Q: What does positive anti-cardiolipin IgM mean?

A: Positive anti‑cardiolipin IgM means you have antiphospholipid antibodies. This can be associated with antiphospholipid syndrome—higher risk of blood clots and pregnancy complications—but may be transient after infection or medications. Confirmation needs repeat testing after ≥12 weeks, evaluation of antibody titers, and other antiphospholipid tests; discuss findings and management with your clinician.

Q: What does it mean if my anticardiolipin is high?

A: High anticardiolipin antibodies suggest an increased risk of blood clots and are a marker of antiphospholipid antibody syndrome (APS). They’re linked to venous or arterial thrombosis and pregnancy complications (recurrent miscarriage, fetal loss). Results can be transient after infections or medications, so doctors usually repeat testing after 12 weeks and assess clot history before recommending treatments like anticoagulation or pregnancy management.

Q: What causes anti-cardiolipin antibodies?

A: Anti-cardiolipin antibodies arise most often from autoimmune conditions—particularly antiphospholipid syndrome and systemic lupus erythematosus—or occur idiopathically. They can also appear transiently after infections (such as syphilis, HIV or hepatitis), be drug-induced in rare cases, or associate with malignancies. Persistent positivity versus transient elevation determines clinical significance and risk of clotting or pregnancy complications.

Q: What is the normal range for anticardiolipin IgM?

A: Anticardiolipin IgM is reported in MPL units. Typical interpretation: <20 MPL is considered negative/normal; 20–39 MPL is low/borderline; ≥40 MPL is a moderate–high positive (clinically significant). Exact cutoffs vary by laboratory, and a persistently positive result (repeat after ≥12 weeks) is required for antiphospholipid syndrome diagnosis.

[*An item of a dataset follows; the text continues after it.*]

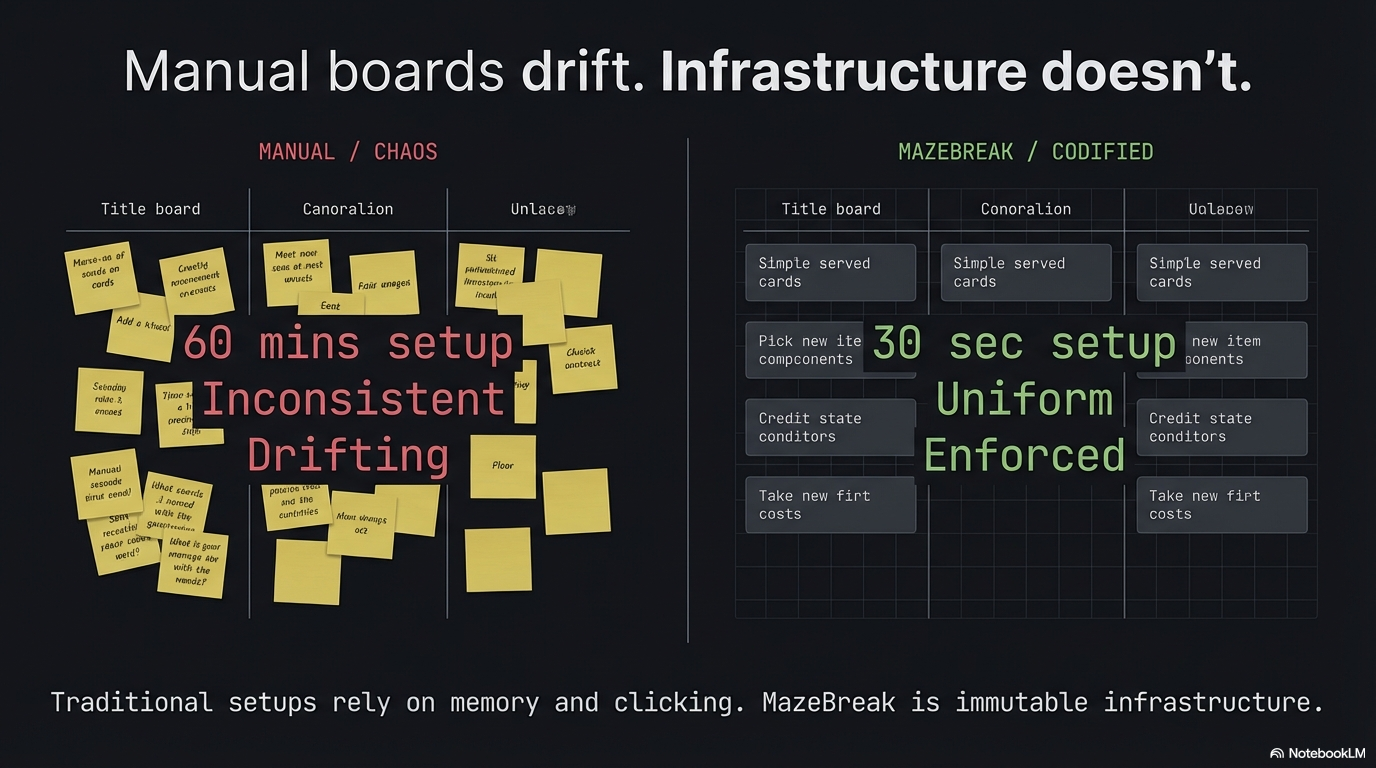Expand the 'Simple served cards' card
This screenshot has height=768, width=1376.
[x=830, y=272]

Q: Does anticardiolipin IgM increase risk of blood clots?

A: Anticardiolipin IgM can be associated with higher clot risk, but its link is weaker than anticardiolipin IgG or anti–β2‑glycoprotein I. Isolated, low‑titer IgM is often not predictive of thrombosis; persistent, moderate‑to‑high titers or multiple positive antiphospholipid antibodies confer greater risk. Repeat testing after 12 weeks and clinical correlation are needed—discuss results with your physician for individualized assessment.

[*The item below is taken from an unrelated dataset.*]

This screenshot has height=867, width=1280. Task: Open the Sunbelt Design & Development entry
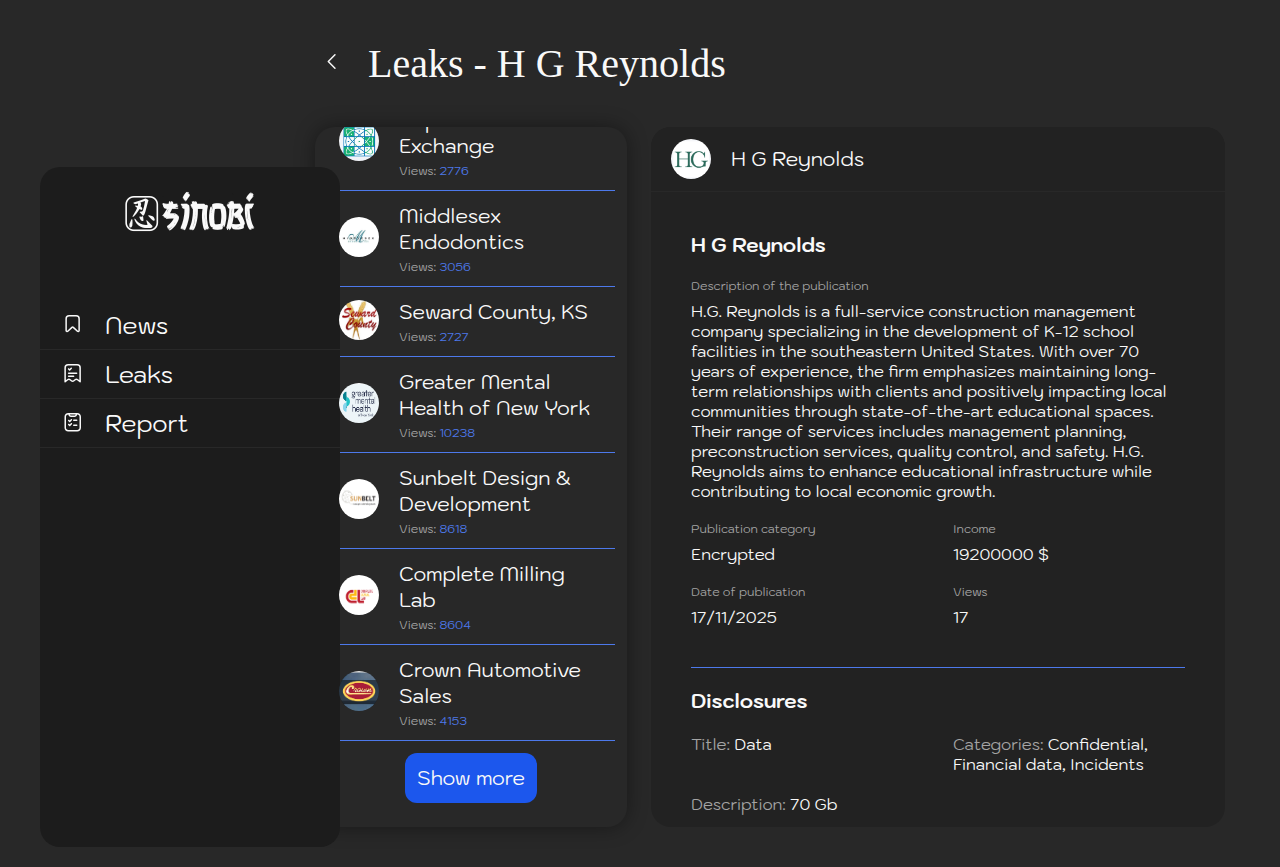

Q: Can anti-cardiolipin IgM be positive due to infection or temporarily?

A: Yes. Anti‑cardiolipin IgM can be transiently positive during infections (viral or bacterial), after vaccinations, with certain drugs or other inflammatory states. A single, low‑titer IgM is often clinically insignificant. For diagnosing antiphospholipid syndrome, antibodies should be persistently positive on repeat testing at least 12 weeks apart; high titers or persistent positivity have greater clinical relevance.